• _Your instructions_
Change every occurrence of "GUI agent" in the entries below to "interface agent", and write out all the entries again with nothing else altered.

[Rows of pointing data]
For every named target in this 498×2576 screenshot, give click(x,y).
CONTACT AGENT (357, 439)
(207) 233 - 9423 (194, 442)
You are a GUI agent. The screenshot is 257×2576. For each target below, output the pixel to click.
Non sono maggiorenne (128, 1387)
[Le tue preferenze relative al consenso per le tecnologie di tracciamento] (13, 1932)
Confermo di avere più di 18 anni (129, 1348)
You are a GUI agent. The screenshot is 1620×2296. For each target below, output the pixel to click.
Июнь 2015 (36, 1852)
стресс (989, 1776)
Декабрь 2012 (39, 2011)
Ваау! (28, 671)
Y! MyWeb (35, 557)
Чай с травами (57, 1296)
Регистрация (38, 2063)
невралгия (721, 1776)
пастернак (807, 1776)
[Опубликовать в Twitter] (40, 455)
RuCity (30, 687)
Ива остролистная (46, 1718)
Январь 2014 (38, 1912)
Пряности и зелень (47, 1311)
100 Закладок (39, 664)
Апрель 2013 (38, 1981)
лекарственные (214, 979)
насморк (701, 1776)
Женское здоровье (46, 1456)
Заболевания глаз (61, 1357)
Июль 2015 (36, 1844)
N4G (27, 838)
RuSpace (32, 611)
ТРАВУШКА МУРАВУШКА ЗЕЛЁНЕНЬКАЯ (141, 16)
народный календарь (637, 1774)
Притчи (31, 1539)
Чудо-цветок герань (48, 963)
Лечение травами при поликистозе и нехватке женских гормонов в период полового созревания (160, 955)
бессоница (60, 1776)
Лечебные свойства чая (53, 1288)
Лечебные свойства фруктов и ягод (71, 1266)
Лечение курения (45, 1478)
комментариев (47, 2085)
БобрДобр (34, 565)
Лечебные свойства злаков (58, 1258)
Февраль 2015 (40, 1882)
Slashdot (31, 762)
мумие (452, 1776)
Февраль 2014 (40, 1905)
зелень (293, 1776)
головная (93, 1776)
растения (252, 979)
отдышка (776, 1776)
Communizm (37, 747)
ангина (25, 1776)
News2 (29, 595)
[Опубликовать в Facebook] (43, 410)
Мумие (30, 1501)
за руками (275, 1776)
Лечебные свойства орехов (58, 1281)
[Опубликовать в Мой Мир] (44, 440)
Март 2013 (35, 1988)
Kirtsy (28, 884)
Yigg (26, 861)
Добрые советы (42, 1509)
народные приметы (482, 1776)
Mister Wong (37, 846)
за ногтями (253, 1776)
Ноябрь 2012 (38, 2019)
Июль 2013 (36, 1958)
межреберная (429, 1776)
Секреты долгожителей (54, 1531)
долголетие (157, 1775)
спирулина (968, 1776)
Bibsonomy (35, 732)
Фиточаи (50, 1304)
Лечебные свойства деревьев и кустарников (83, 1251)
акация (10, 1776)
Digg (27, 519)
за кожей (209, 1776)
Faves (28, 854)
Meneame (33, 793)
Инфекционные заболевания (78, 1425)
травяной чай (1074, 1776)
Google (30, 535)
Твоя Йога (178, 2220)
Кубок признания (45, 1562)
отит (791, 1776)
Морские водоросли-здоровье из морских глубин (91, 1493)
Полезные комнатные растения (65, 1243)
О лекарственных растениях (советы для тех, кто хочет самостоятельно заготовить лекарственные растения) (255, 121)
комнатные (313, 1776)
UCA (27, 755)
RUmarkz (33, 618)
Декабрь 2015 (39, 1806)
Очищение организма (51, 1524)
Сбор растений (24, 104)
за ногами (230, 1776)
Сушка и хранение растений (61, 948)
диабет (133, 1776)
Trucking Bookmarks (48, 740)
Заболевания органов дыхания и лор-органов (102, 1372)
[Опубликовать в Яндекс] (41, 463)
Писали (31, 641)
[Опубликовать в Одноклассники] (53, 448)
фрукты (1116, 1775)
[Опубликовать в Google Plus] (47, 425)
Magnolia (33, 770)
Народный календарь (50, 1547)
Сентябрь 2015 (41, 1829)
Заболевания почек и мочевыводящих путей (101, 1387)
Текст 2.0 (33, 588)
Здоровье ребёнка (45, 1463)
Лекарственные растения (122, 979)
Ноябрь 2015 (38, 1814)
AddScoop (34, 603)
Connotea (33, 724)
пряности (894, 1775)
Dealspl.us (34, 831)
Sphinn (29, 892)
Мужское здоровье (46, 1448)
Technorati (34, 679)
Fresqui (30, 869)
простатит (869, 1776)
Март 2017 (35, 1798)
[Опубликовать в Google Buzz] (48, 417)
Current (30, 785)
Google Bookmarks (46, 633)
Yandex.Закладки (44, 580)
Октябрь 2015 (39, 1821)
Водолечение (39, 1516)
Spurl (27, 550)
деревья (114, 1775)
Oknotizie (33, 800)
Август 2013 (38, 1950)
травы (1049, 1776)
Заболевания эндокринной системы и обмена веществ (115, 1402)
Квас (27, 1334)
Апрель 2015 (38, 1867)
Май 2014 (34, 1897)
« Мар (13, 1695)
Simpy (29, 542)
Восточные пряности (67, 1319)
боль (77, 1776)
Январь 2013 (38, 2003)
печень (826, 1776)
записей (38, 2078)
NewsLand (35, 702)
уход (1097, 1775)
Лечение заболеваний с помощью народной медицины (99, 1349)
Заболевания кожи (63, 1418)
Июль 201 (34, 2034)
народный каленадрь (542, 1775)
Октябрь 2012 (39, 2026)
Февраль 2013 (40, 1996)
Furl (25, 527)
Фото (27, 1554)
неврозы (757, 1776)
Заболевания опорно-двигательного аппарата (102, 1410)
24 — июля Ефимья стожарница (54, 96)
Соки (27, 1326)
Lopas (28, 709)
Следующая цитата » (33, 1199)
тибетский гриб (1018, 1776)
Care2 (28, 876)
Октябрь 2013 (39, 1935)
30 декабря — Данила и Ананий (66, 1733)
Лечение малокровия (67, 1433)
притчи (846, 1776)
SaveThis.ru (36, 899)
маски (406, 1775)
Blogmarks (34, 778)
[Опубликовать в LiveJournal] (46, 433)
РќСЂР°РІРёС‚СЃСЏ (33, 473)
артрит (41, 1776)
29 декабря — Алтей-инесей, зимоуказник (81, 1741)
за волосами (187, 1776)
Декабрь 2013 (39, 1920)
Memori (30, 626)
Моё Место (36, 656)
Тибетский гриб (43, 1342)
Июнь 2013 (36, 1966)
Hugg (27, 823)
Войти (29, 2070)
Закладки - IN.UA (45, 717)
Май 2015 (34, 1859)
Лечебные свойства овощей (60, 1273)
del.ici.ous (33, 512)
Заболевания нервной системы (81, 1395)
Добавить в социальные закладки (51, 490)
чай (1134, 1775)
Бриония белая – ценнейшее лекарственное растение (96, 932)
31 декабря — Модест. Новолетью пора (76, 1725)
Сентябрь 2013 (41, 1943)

• _Correct output_
For every named target in this 498×2576 screenshot, give click(x,y).
CONTACT AGENT (357, 439)
(207) 233 - 9423 (194, 442)
You are a interface agent. The screenshot is 257×2576. For each target below, output the pixel to click.
Non sono maggiorenne (128, 1387)
[Le tue preferenze relative al consenso per le tecnologie di tracciamento] (13, 1932)
Confermo di avere più di 18 anni (129, 1348)
You are a interface agent. The screenshot is 1620×2296. For each target below, output the pixel to click.
Июнь 2015 (36, 1852)
стресс (989, 1776)
Декабрь 2012 (39, 2011)
Ваау! (28, 671)
Y! MyWeb (35, 557)
Чай с травами (57, 1296)
Регистрация (38, 2063)
невралгия (721, 1776)
пастернак (807, 1776)
[Опубликовать в Twitter] (40, 455)
RuCity (30, 687)
Ива остролистная (46, 1718)
Январь 2014 (38, 1912)
Пряности и зелень (47, 1311)
100 Закладок (39, 664)
Апрель 2013 (38, 1981)
лекарственные (214, 979)
насморк (701, 1776)
Женское здоровье (46, 1456)
Заболевания глаз (61, 1357)
Июль 2015 (36, 1844)
N4G (27, 838)
RuSpace (32, 611)
ТРАВУШКА МУРАВУШКА ЗЕЛЁНЕНЬКАЯ (141, 16)
народный календарь (637, 1774)
Притчи (31, 1539)
Чудо-цветок герань (48, 963)
Лечение травами при поликистозе и нехватке женских гормонов в период полового созревания (160, 955)
бессоница (60, 1776)
Лечебные свойства чая (53, 1288)
Лечебные свойства фруктов и ягод (71, 1266)
Лечение курения (45, 1478)
комментариев (47, 2085)
БобрДобр (34, 565)
Лечебные свойства злаков (58, 1258)
Февраль 2015 (40, 1882)
Slashdot (31, 762)
мумие (452, 1776)
Февраль 2014 (40, 1905)
зелень (293, 1776)
головная (93, 1776)
растения (252, 979)
отдышка (776, 1776)
Communizm (37, 747)
ангина (25, 1776)
News2 (29, 595)
[Опубликовать в Facebook] (43, 410)
Мумие (30, 1501)
за руками (275, 1776)
Лечебные свойства орехов (58, 1281)
[Опубликовать в Мой Мир] (44, 440)
Март 2013 (35, 1988)
Kirtsy (28, 884)
Yigg (26, 861)
Добрые советы (42, 1509)
народные приметы (482, 1776)
Mister Wong (37, 846)
за ногтями (253, 1776)
Ноябрь 2012 (38, 2019)
Июль 2013 (36, 1958)
межреберная (429, 1776)
Секреты долгожителей (54, 1531)
долголетие (157, 1775)
спирулина (968, 1776)
Bibsonomy (35, 732)
Фиточаи (50, 1304)
Лечебные свойства деревьев и кустарников (83, 1251)
акация (10, 1776)
Digg (27, 519)
за кожей (209, 1776)
Faves (28, 854)
Meneame (33, 793)
Инфекционные заболевания (78, 1425)
травяной чай (1074, 1776)
Google (30, 535)
Твоя Йога (178, 2220)
Кубок признания (45, 1562)
отит (791, 1776)
Морские водоросли-здоровье из морских глубин (91, 1493)
Полезные комнатные растения (65, 1243)
О лекарственных растениях (советы для тех, кто хочет самостоятельно заготовить лекарственные растения) (255, 121)
комнатные (313, 1776)
UCA (27, 755)
RUmarkz (33, 618)
Декабрь 2015 (39, 1806)
Очищение организма (51, 1524)
Сбор растений (24, 104)
за ногами (230, 1776)
Сушка и хранение растений (61, 948)
диабет (133, 1776)
Trucking Bookmarks (48, 740)
Заболевания органов дыхания и лор-органов (102, 1372)
[Опубликовать в Яндекс] (41, 463)
Писали (31, 641)
[Опубликовать в Одноклассники] (53, 448)
фрукты (1116, 1775)
[Опубликовать в Google Plus] (47, 425)
Magnolia (33, 770)
Народный календарь (50, 1547)
Сентябрь 2015 (41, 1829)
Заболевания почек и мочевыводящих путей (101, 1387)
Текст 2.0 (33, 588)
Здоровье ребёнка (45, 1463)
Лекарственные растения (122, 979)
Ноябрь 2015 (38, 1814)
AddScoop (34, 603)
Connotea (33, 724)
пряности (894, 1775)
Dealspl.us (34, 831)
Sphinn (29, 892)
Мужское здоровье (46, 1448)
Technorati (34, 679)
Fresqui (30, 869)
простатит (869, 1776)
Март 2017 (35, 1798)
[Опубликовать в Google Buzz] (48, 417)
Current (30, 785)
Google Bookmarks (46, 633)
Yandex.Закладки (44, 580)
Октябрь 2015 (39, 1821)
Водолечение (39, 1516)
Spurl (27, 550)
деревья (114, 1775)
Oknotizie (33, 800)
Август 2013 (38, 1950)
травы (1049, 1776)
Заболевания эндокринной системы и обмена веществ (115, 1402)
Квас (27, 1334)
Апрель 2015 (38, 1867)
Май 2014 (34, 1897)
« Мар (13, 1695)
Simpy (29, 542)
Восточные пряности (67, 1319)
боль (77, 1776)
Январь 2013 (38, 2003)
печень (826, 1776)
записей (38, 2078)
NewsLand (35, 702)
уход (1097, 1775)
Лечение заболеваний с помощью народной медицины (99, 1349)
Заболевания кожи (63, 1418)
Июль 201 (34, 2034)
народный каленадрь (542, 1775)
Октябрь 2012 (39, 2026)
Февраль 2013 (40, 1996)
Furl (25, 527)
Фото (27, 1554)
неврозы (757, 1776)
Заболевания опорно-двигательного аппарата (102, 1410)
24 — июля Ефимья стожарница (54, 96)
Соки (27, 1326)
Lopas (28, 709)
Следующая цитата » (33, 1199)
тибетский гриб (1018, 1776)
Care2 (28, 876)
Октябрь 2013 (39, 1935)
30 декабря — Данила и Ананий (66, 1733)
Лечение малокровия (67, 1433)
притчи (846, 1776)
SaveThis.ru (36, 899)
маски (406, 1775)
Blogmarks (34, 778)
[Опубликовать в LiveJournal] (46, 433)
РќСЂР°РІРёС‚СЃСЏ (33, 473)
артрит (41, 1776)
29 декабря — Алтей-инесей, зимоуказник (81, 1741)
за волосами (187, 1776)
Декабрь 2013 (39, 1920)
Memori (30, 626)
Моё Место (36, 656)
Тибетский гриб (43, 1342)
Июнь 2013 (36, 1966)
Hugg (27, 823)
Войти (29, 2070)
Закладки - IN.UA (45, 717)
Май 2015 (34, 1859)
Лечебные свойства овощей (60, 1273)
del.ici.ous (33, 512)
Заболевания нервной системы (81, 1395)
Добавить в социальные закладки (51, 490)
чай (1134, 1775)
Бриония белая – ценнейшее лекарственное растение (96, 932)
31 декабря — Модест. Новолетью пора (76, 1725)
Сентябрь 2013 (41, 1943)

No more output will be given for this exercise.